__Supplied entries__

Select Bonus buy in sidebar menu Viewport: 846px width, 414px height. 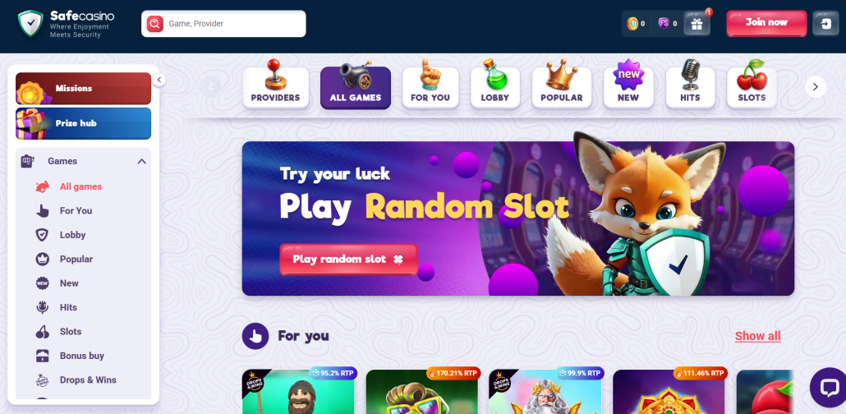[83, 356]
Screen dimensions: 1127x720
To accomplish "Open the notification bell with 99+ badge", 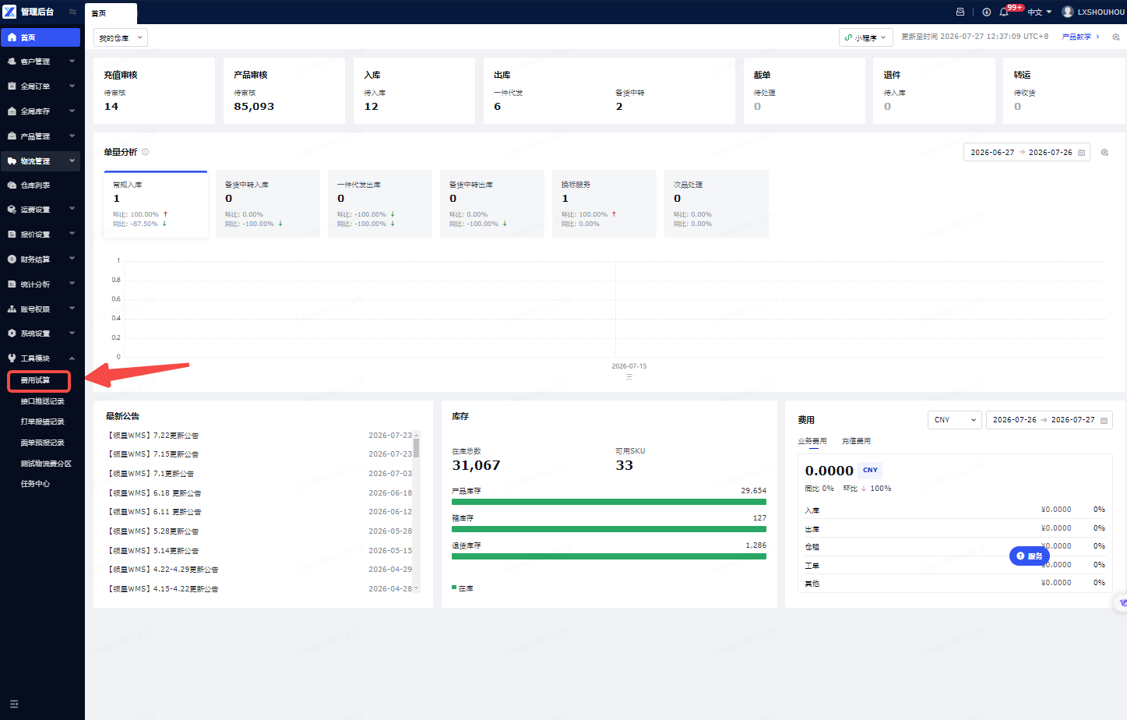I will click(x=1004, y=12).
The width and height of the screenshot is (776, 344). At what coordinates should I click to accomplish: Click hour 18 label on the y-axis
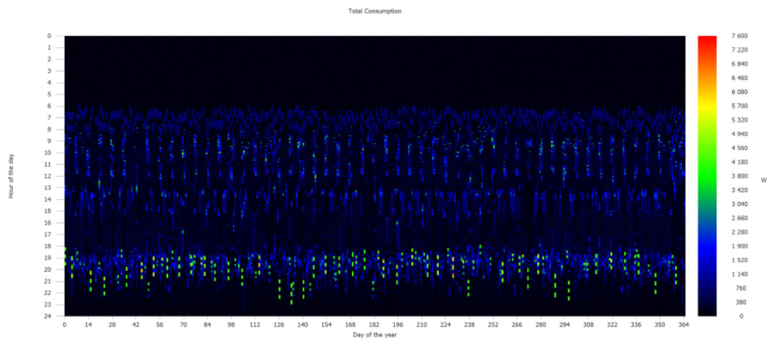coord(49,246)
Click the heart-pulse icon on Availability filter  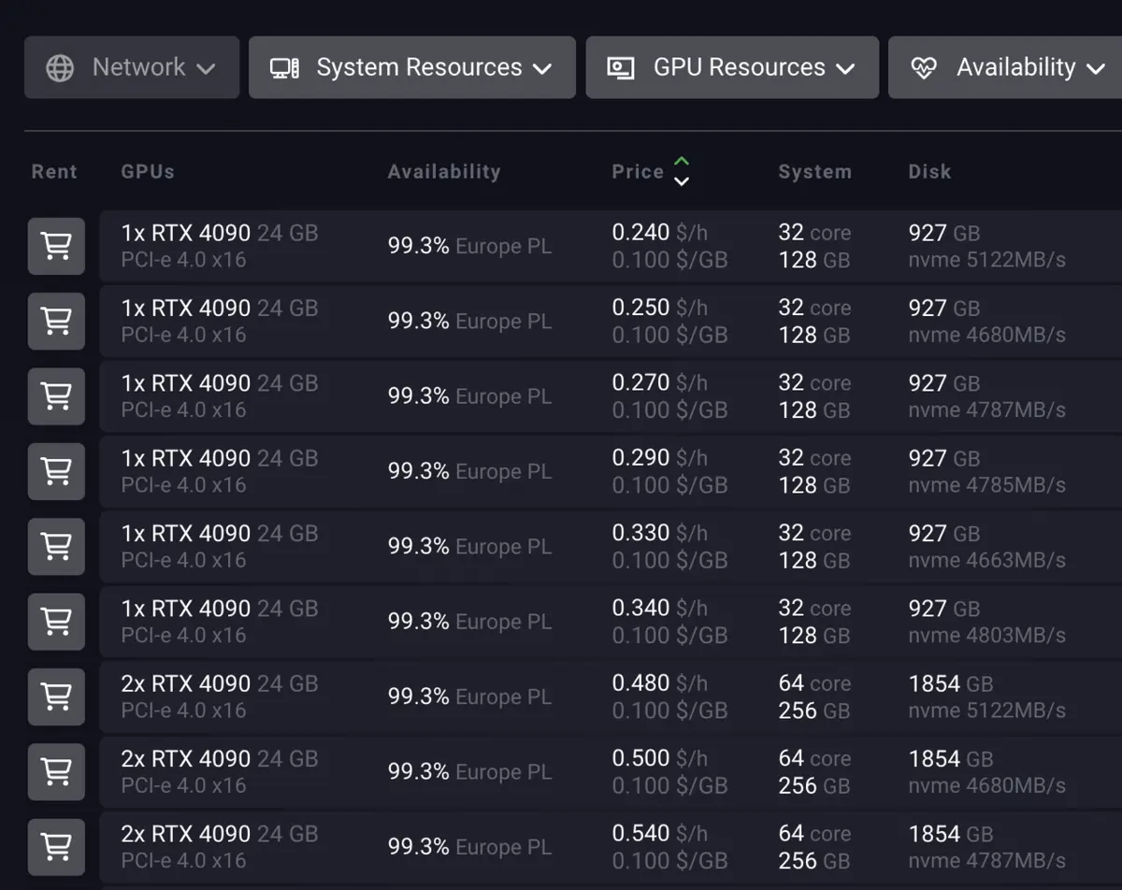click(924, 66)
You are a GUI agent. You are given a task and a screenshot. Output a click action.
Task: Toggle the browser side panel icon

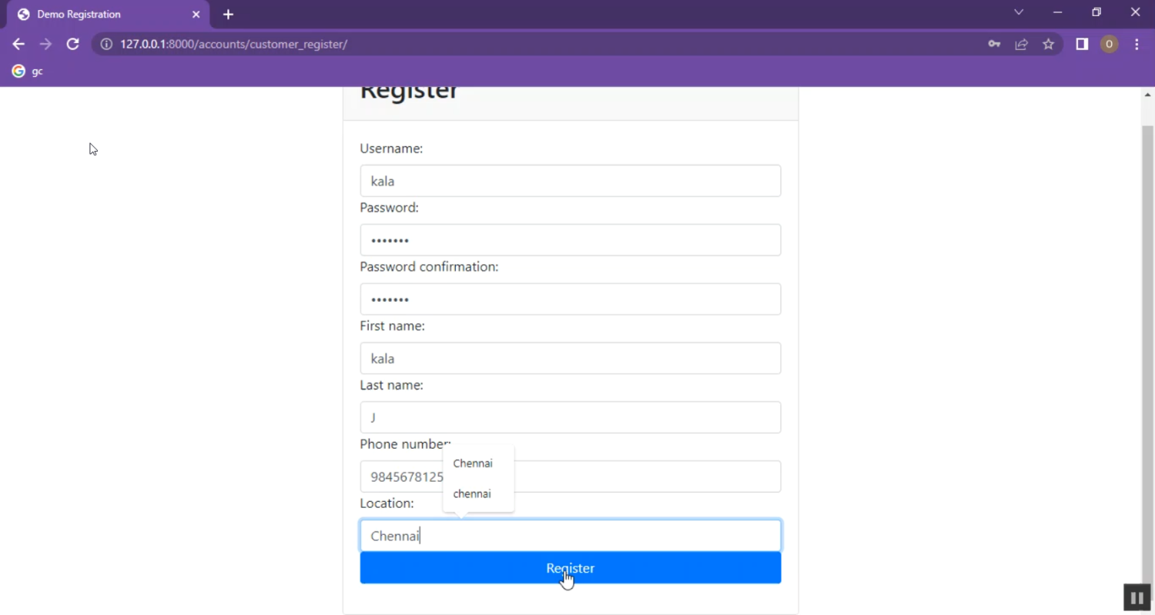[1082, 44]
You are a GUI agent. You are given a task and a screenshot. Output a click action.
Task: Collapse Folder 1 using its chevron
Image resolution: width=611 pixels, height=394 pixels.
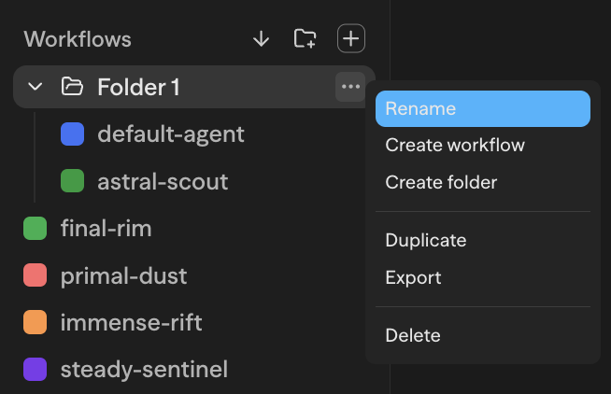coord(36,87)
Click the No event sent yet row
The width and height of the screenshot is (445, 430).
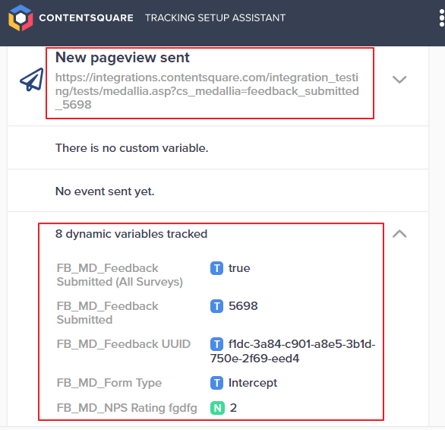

__Work instructions__
Leaving pictures out, output the lines of the data above from the one with "Task: Toggle the browser side panel icon" through the one with "Click the No event sent yet row", word for word.

__Result of this task__
Task: Toggle the browser side panel icon

[1082, 44]
You are a GUI agent. You are given a task and a screenshot. Output a click action.
Task: Collapse Folder 1 using its chevron
Image resolution: width=611 pixels, height=394 pixels.
coord(36,87)
Click the No event sent yet row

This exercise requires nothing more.